__THE INPUT__:

● ● ● ● ● ● ●

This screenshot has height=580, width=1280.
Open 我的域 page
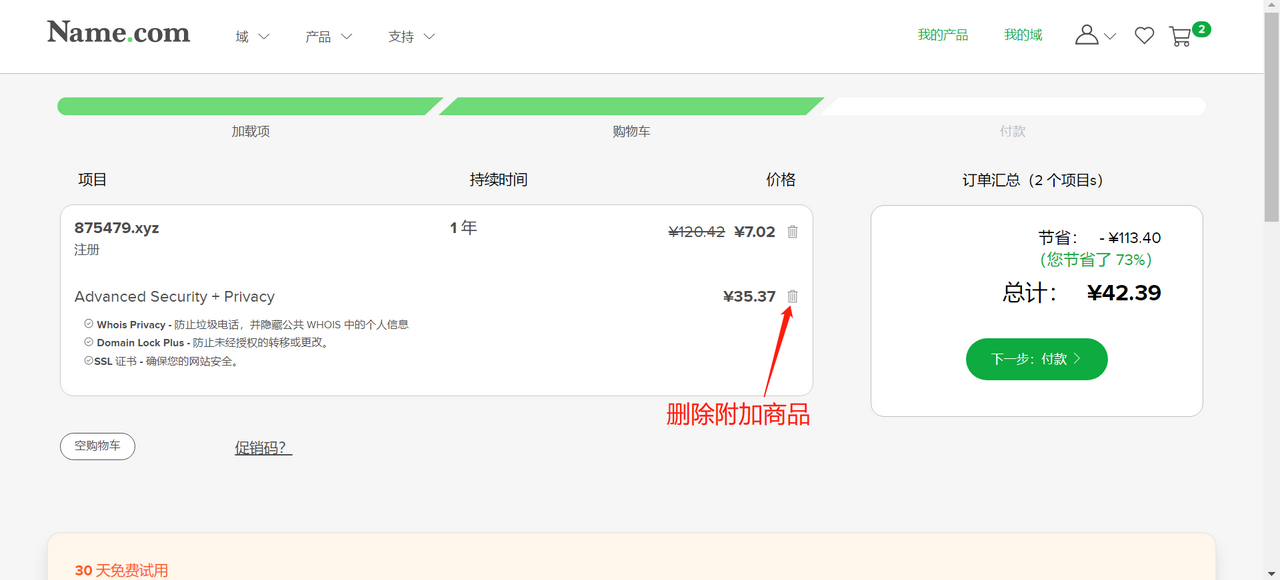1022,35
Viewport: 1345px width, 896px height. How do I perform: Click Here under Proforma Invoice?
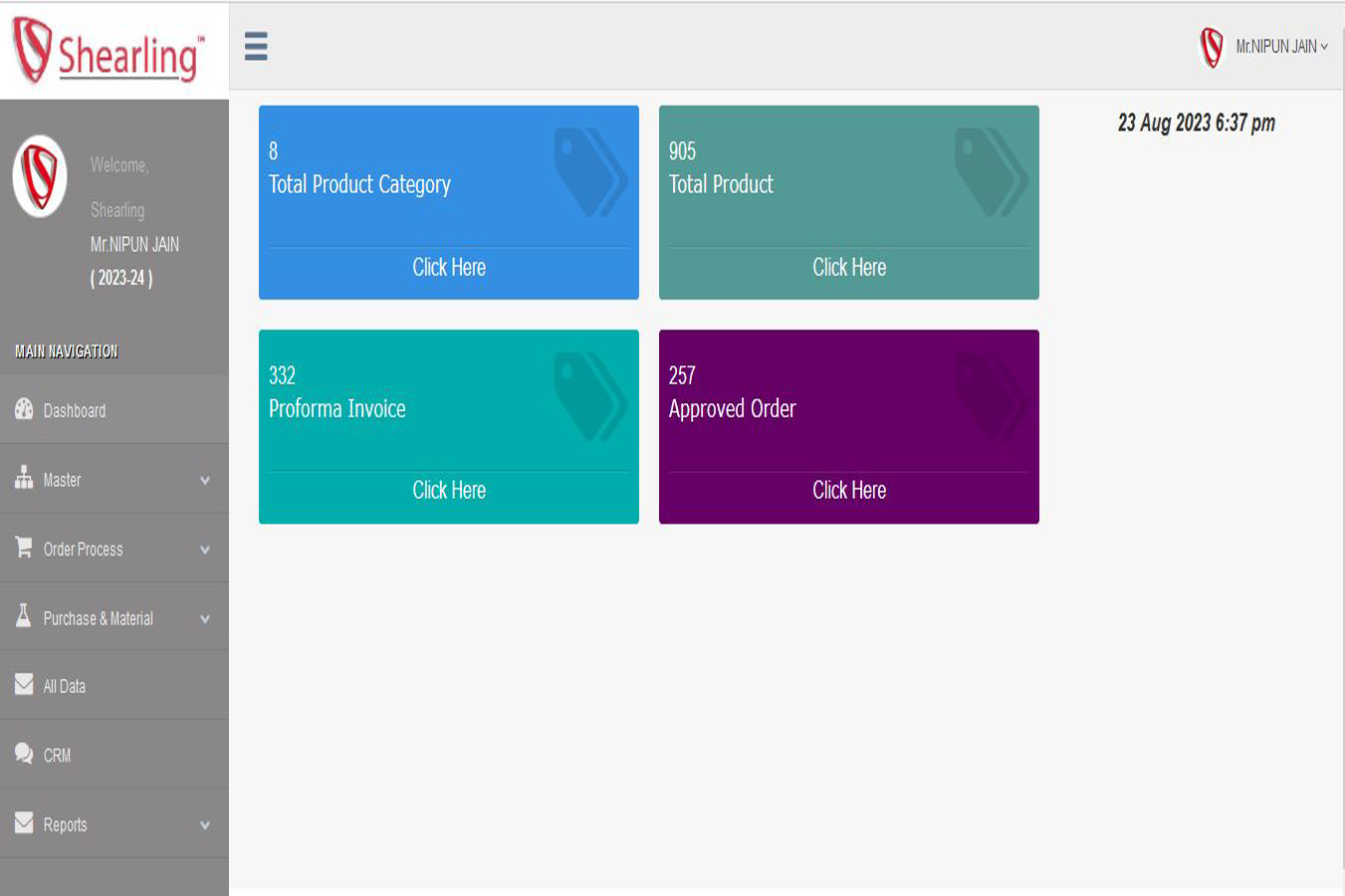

● ● ● ● ● ● ●

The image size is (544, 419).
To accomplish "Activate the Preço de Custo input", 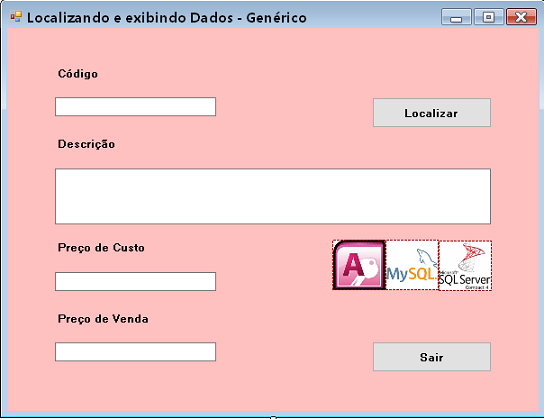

● ● ● ● ● ● ●

__HOW TO COMPLETE THIS TASK__: Take each line of the material that contains the word "height" and list it.

__ANSWER BOX__:
This screenshot has height=580, width=1280.
Viewport: 1345px width, 896px height. How do I perform: Click Here under Proforma Invoice?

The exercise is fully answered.